I have seen frost flowers, though, and I guess I should have thought of them, since you said that your branch was the only one affected.
Ilka, thank you for that wonderful site! My children, husband and I had a marvelous treat tonight before bedtime. We all sat together and looked at and discussed the photos we found on this page.
So, is there no term for the wonderful, heavy snow that makes absolutely everything look white? The trees were thick, blanketed-looking, pure white crystally things. (Ah, the eloquence ::)).
[quote author=Agoraphile link=board=what;num=1040919724;start=0#6 date=12/26/02 at 18:25:28]I wonder if they occur only in certain types of plants, or only where there are freezing temperatures, but no months-long deep freeze.
Apparently they form on stems of late-blooming plants that still have a lot of sap in them by late fall, such as ironweed and crownbeard. Also, they only form at the beginning of the cold season. Another condition is that the air must be still.
I can’t think of a specific name for the particular kind of frost you mentioned but the only words I can think of (you’ve already mentioned hoar and rime but I’ve left them in anyway!)connected with frost in English are:
1. hoar-frostfrozen, distinctly crystalline, water vapour deposited in clear still weather on grass etc.
hoar.Old English ‘har’ = Old Saxon, Old High German ‘her’ old, venerable (German hehr august, stately, sacred), Old Norse ‘harr’ hoary, old from. Germanic, from. Indo-European stem meaning ‘shine’.
2.rime Old English ‘hrim’ = Dutch ‘rijm’, Old Norse ‘hrim’. Meteorol. Frost formed on cold objects by the rapid freezing of supercooled water vapour in cloud or fog.
rime-frost from RIME + FROST, corresponding to Icelandic. ‘hrimfrost’, Old Swedish. ‘hrimfrost’ frost Old English frost, usually. forst = Old Frisian frost, forst, Old Saxon, (Old) High German frost (Dutch. vorst), Old Norse frost, from Germanic, from weak grade of base of FREEZE.
3.verglas French., from verre glass + glas (now glace) ice. A glassy coating of ice formed on the ground or an exposed surface by rain freezing on impact or the refreezing of thawed ice.
Australian aborigines attribute frost to icicles thrown down to earth from seven sisters whose bodies sparkle with ice. These frosty sisters could not live with men on earth, so they sought a home in the heavens, each one becoming a star of the Pleiades constellation.
I thought Jack Frost may be related to Jack, the common man, as in the WOTD we once had. But no, the Weather Almanac says
Jack is likely the son of the Norse god of wind Kari, born Jokul ("icicle") Frosti ("frost"). When Jokul Frosti immigrated to England with the Norse, he became Jack Frost, an elf-like being who colours tree leaves and paints patterns on windows.

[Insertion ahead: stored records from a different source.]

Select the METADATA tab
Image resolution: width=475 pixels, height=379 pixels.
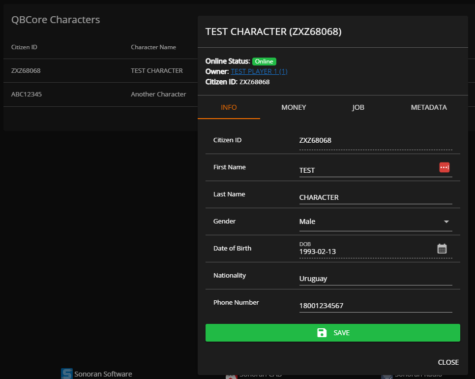point(429,107)
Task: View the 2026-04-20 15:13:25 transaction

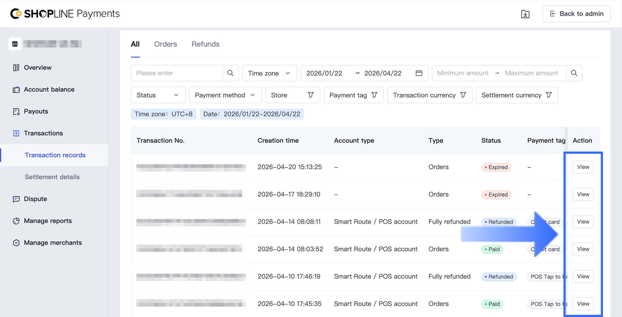Action: [583, 167]
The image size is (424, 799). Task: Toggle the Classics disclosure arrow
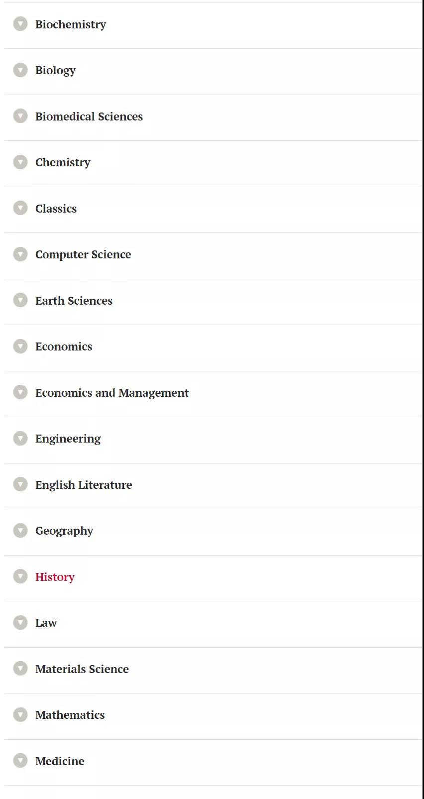pos(20,208)
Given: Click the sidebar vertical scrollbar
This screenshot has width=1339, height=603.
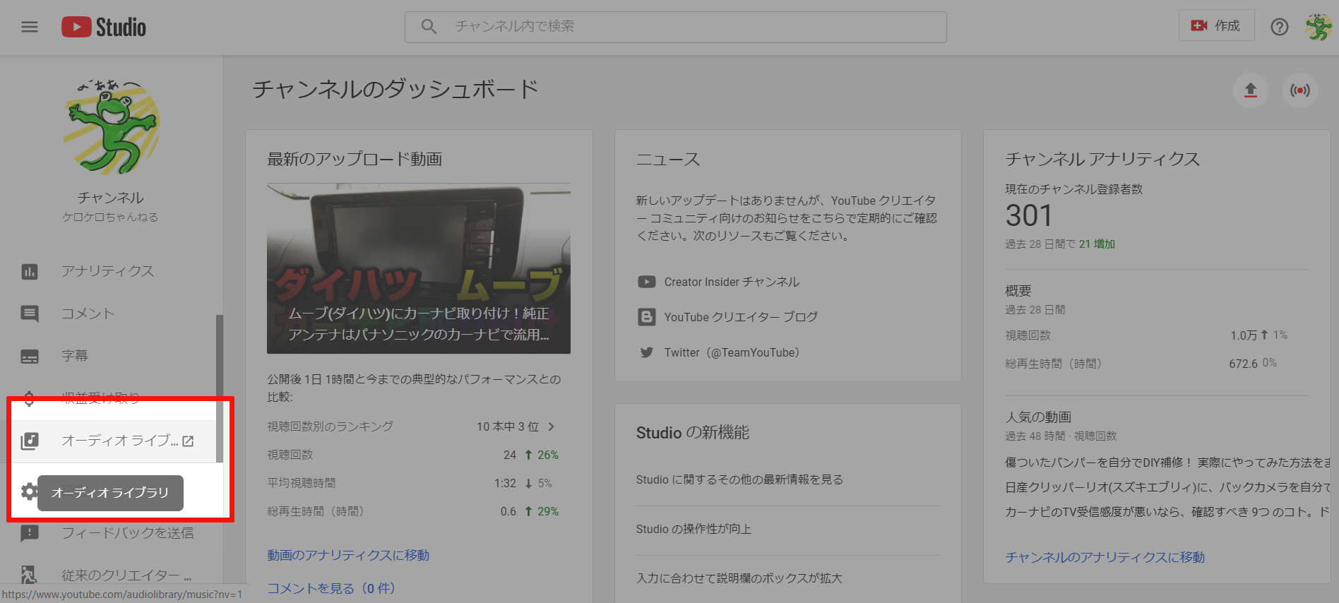Looking at the screenshot, I should (219, 388).
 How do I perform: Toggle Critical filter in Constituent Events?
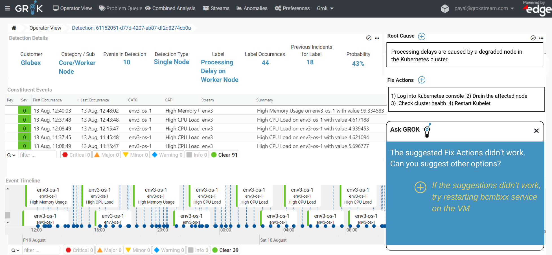coord(76,155)
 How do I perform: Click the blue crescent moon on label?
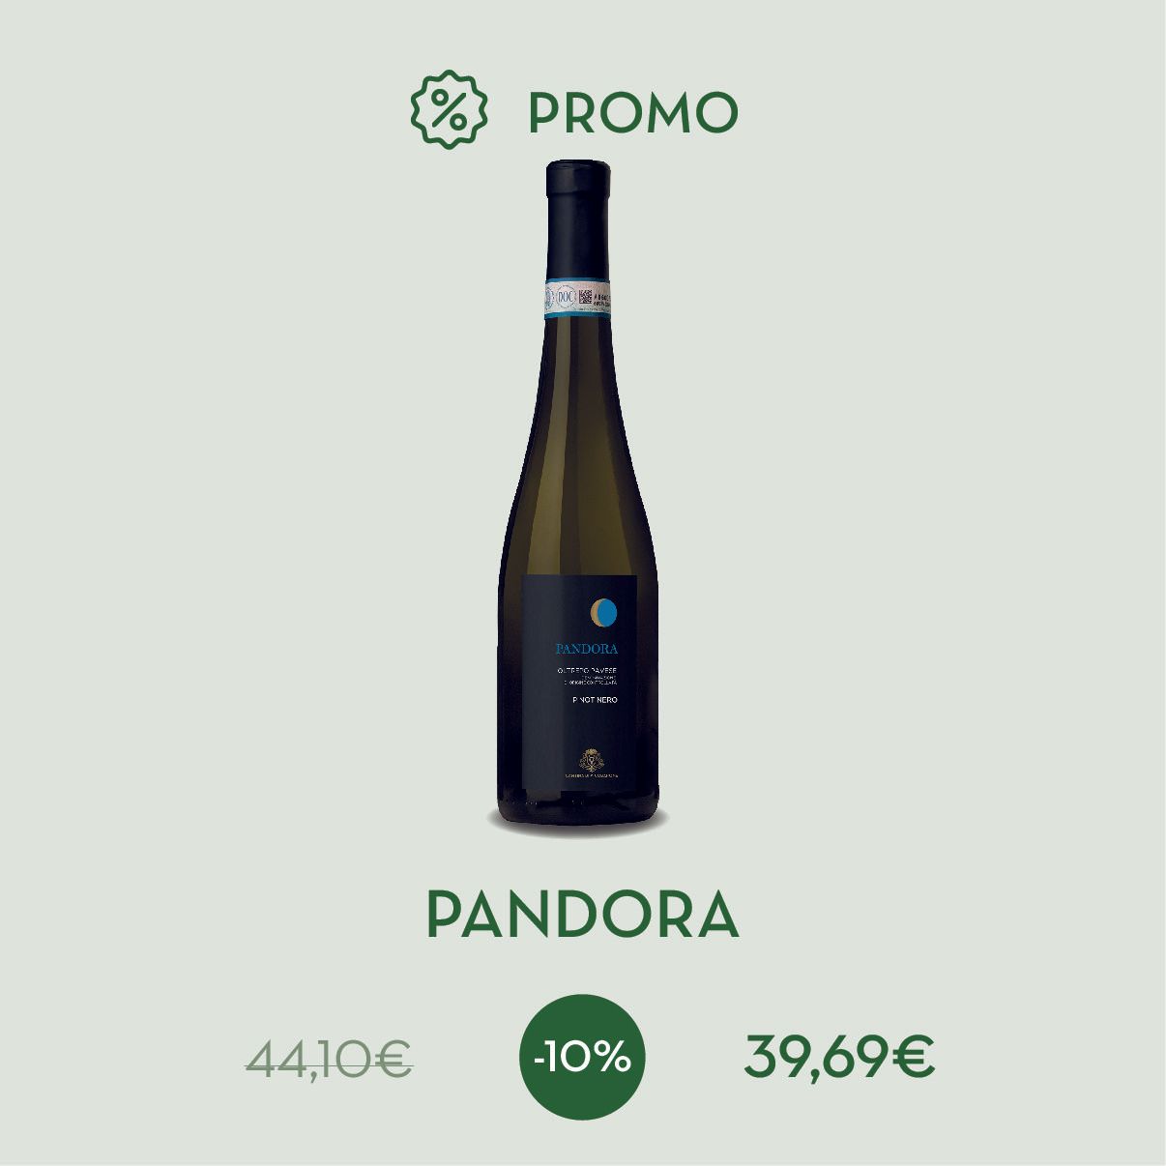604,612
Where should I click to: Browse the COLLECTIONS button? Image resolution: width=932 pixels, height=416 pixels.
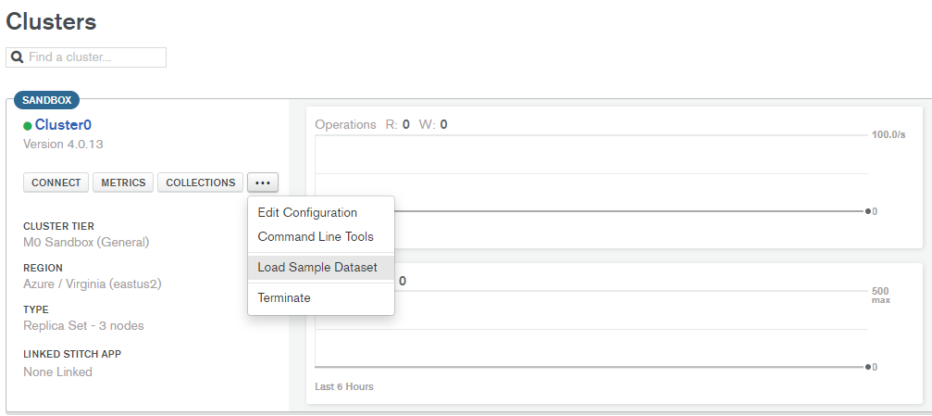(201, 183)
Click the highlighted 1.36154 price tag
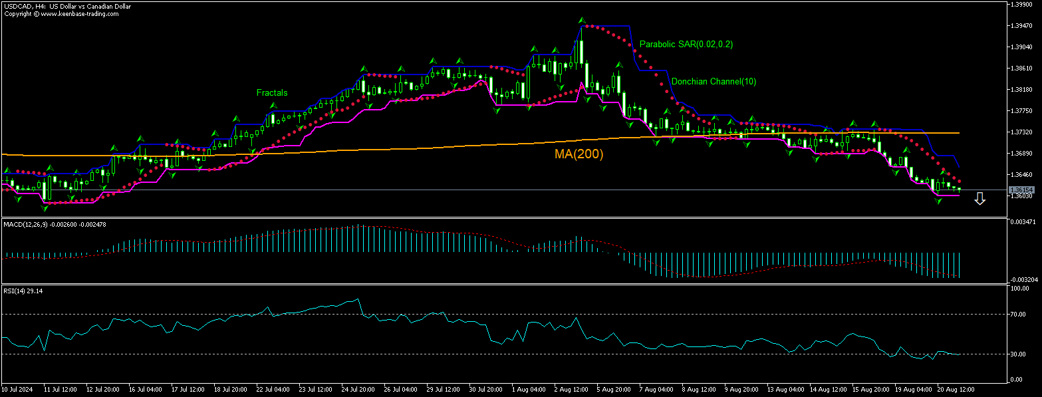This screenshot has width=1042, height=397. point(1023,190)
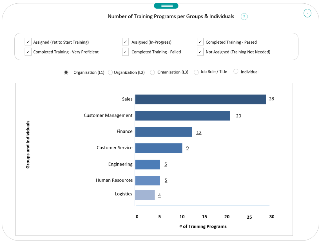Screen dimensions: 321x245
Task: Uncheck Completed Training - Failed
Action: 125,52
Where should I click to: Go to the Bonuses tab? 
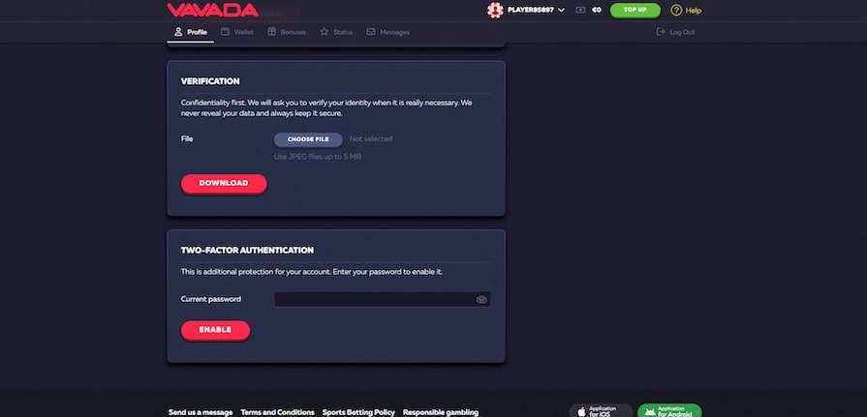point(288,32)
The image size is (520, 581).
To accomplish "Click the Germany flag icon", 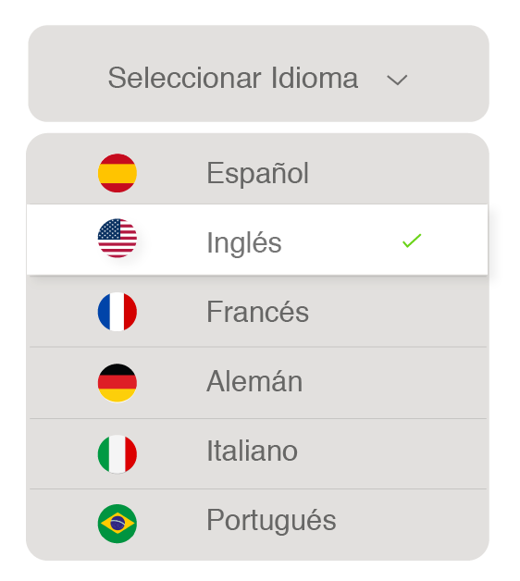I will [x=118, y=383].
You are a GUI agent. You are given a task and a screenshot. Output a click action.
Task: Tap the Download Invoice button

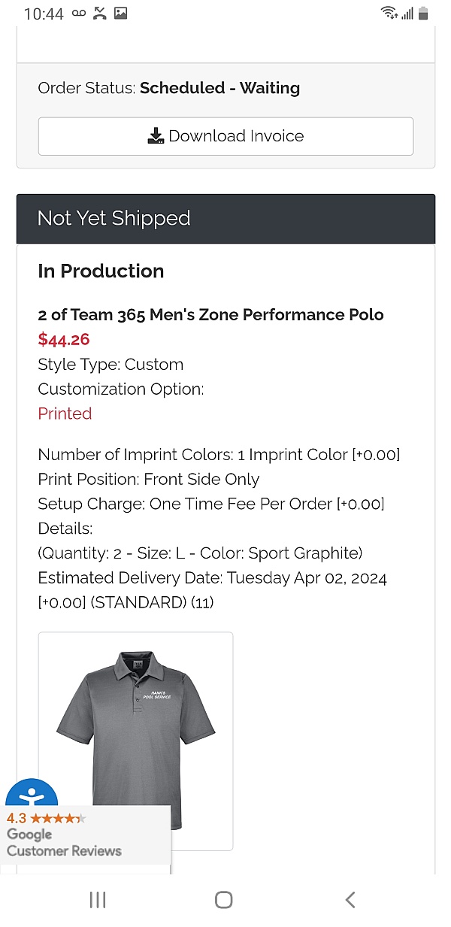(x=226, y=136)
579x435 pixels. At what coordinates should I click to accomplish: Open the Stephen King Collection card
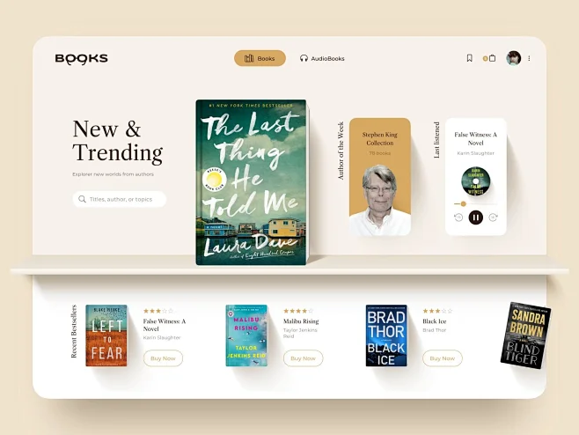(x=380, y=177)
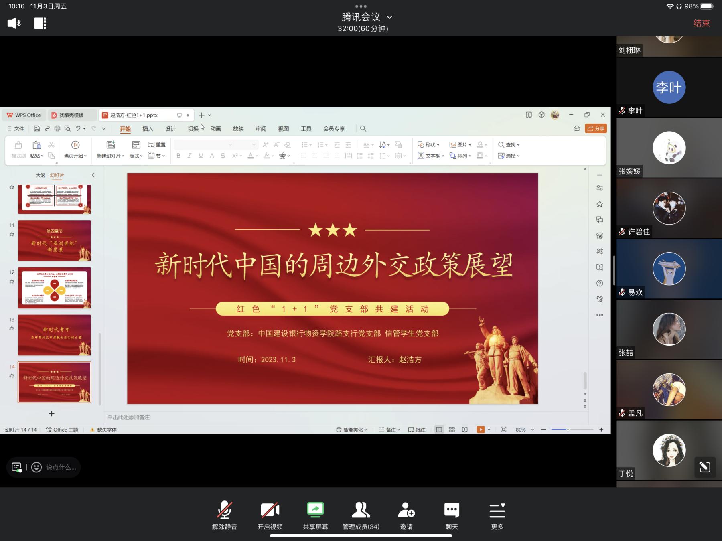This screenshot has height=541, width=722.
Task: Unmute microphone with 解除静音
Action: (224, 515)
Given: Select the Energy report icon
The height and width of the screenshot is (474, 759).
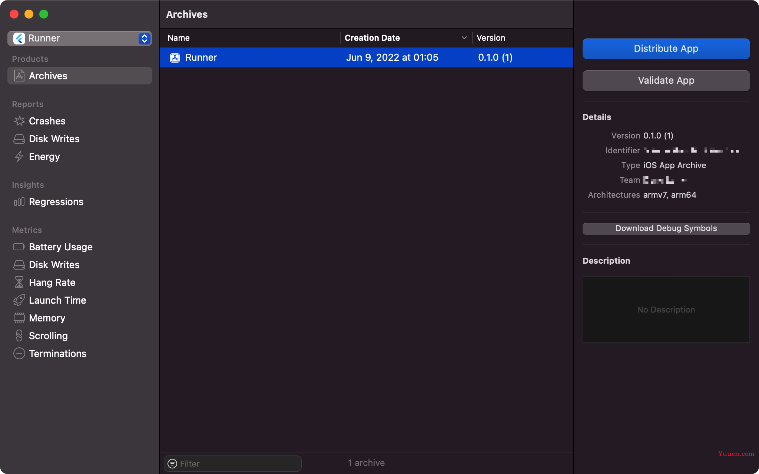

[quote author=McAntiChrist link=board=what;num=1040919724;start=0#11 date=12/27/02 at 11:01:55] . . . 3.verglas French., from verre glass + glas (now glace) ice. A glassy coating of ice formed on the ground or an exposed surface by rain freezing on impact or the refreezing of thawed ice.
This sounds like what we call "black ice" or "glare ice," ice which looks black and wet like water from a distance, until you find out too late that it’s ice after all.
[quote author=ilka link=board=what;num=1040919724;start=0#12 date=12/29/02 at 03:31:11]Hey, Linnet, I found that the Aborigines have a legend regarding frost. I don’t know about the Maori, though.
What a lovely legend! I’m not sure if the Maori have a similar one.
All this talk of snow and ice makes me rather uncomfortable. I never go anywhere near snow (it is rather horrid stuff) and really dislike winter.